DATA FOR ANALYSIS:
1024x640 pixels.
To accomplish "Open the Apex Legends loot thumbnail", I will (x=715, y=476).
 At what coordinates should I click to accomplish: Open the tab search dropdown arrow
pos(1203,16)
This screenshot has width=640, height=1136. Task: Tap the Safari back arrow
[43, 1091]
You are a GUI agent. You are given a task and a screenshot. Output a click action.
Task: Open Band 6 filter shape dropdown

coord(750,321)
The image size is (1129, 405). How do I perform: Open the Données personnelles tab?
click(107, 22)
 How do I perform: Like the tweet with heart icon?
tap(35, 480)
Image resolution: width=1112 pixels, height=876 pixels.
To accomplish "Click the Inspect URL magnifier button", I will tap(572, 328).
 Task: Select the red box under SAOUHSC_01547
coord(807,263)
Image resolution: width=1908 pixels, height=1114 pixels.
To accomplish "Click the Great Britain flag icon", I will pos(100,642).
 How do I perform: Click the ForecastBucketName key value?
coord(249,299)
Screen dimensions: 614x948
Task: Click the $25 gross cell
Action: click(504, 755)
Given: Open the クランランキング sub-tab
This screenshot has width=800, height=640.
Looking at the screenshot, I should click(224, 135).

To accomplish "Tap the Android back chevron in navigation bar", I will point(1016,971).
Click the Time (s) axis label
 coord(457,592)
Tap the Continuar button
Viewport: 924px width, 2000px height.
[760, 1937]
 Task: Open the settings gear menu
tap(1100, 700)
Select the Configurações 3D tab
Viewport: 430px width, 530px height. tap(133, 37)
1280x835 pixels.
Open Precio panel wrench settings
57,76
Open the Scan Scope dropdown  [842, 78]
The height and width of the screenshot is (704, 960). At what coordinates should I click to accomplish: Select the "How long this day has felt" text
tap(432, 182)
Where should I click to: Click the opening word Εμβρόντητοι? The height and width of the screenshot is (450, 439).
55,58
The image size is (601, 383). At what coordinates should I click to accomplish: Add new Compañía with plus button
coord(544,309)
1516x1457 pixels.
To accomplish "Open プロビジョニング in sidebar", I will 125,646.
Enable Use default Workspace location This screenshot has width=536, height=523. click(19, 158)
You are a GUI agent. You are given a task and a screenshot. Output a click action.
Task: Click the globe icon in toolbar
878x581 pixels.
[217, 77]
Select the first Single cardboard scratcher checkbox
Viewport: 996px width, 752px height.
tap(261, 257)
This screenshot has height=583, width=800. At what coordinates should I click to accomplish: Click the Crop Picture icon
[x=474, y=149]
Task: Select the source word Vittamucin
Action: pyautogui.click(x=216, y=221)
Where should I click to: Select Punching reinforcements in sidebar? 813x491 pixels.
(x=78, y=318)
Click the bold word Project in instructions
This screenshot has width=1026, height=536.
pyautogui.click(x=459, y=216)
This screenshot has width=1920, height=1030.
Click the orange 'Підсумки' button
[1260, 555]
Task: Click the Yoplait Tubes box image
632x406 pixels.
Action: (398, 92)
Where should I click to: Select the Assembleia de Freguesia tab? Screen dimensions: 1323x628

WHAT THE TASK REQUIRES: Return the listing above in full, character for character.

TASK RESULT:
1024x640 pixels.
To accomplish "Open the Apex Legends loot thumbnail", I will (x=715, y=476).
 At what coordinates should I click to accomplish: Open the tab search dropdown arrow
pos(1203,16)
This screenshot has width=640, height=1136. Task: Tap the Safari back arrow
[43, 1091]
You are a GUI agent. You are given a task and a screenshot. Output a click action.
Task: Open Band 6 filter shape dropdown

coord(750,321)
The image size is (1129, 405). How do I perform: Open the Données personnelles tab?
click(107, 22)
 How do I perform: Like the tweet with heart icon?
tap(35, 480)
Image resolution: width=1112 pixels, height=876 pixels.
To accomplish "Click the Inspect URL magnifier button", I will tap(572, 328).
 Task: Select the red box under SAOUHSC_01547
coord(807,263)
Image resolution: width=1908 pixels, height=1114 pixels.
To accomplish "Click the Great Britain flag icon", I will pos(100,642).
 How do I perform: Click the ForecastBucketName key value?
coord(249,299)
Screen dimensions: 614x948
Task: Click the $25 gross cell
Action: click(504, 755)
Given: Open the クランランキング sub-tab
This screenshot has width=800, height=640.
Looking at the screenshot, I should click(224, 135).

To accomplish "Tap the Android back chevron in navigation bar", I will point(1016,971).
Click the Time (s) axis label
 coord(457,592)
Tap the Continuar button
Viewport: 924px width, 2000px height.
[760, 1937]
 Task: Open the settings gear menu
tap(1100, 700)
Select the Configurações 3D tab
Viewport: 430px width, 530px height. tap(133, 37)
1280x835 pixels.
Open Precio panel wrench settings
57,76
Open the Scan Scope dropdown  [842, 78]
The height and width of the screenshot is (704, 960). At what coordinates should I click to accomplish: Select the "How long this day has felt" text
tap(432, 182)
Where should I click to: Click the opening word Εμβρόντητοι? The height and width of the screenshot is (450, 439).
55,58
The image size is (601, 383). At what coordinates should I click to accomplish: Add new Compañía with plus button
coord(544,309)
1516x1457 pixels.
To accomplish "Open プロビジョニング in sidebar", I will 125,646.
Enable Use default Workspace location This screenshot has width=536, height=523. click(19, 158)
You are a GUI agent. You are given a task and a screenshot. Output a click action.
Task: Click the globe icon in toolbar
878x581 pixels.
[217, 77]
Select the first Single cardboard scratcher checkbox
Viewport: 996px width, 752px height.
tap(261, 257)
This screenshot has height=583, width=800. At what coordinates should I click to accomplish: Click the Crop Picture icon
[x=474, y=149]
Task: Select the source word Vittamucin
Action: pyautogui.click(x=216, y=221)
Where should I click to: Select Punching reinforcements in sidebar? 813x491 pixels.
(x=78, y=318)
Click the bold word Project in instructions
This screenshot has width=1026, height=536.
pyautogui.click(x=459, y=216)
This screenshot has width=1920, height=1030.
Click the orange 'Підсумки' button
[1260, 555]
Task: Click the Yoplait Tubes box image
632x406 pixels.
Action: (398, 92)
Where should I click to: Select the Assembleia de Freguesia tab? Screen dimensions: 1323x628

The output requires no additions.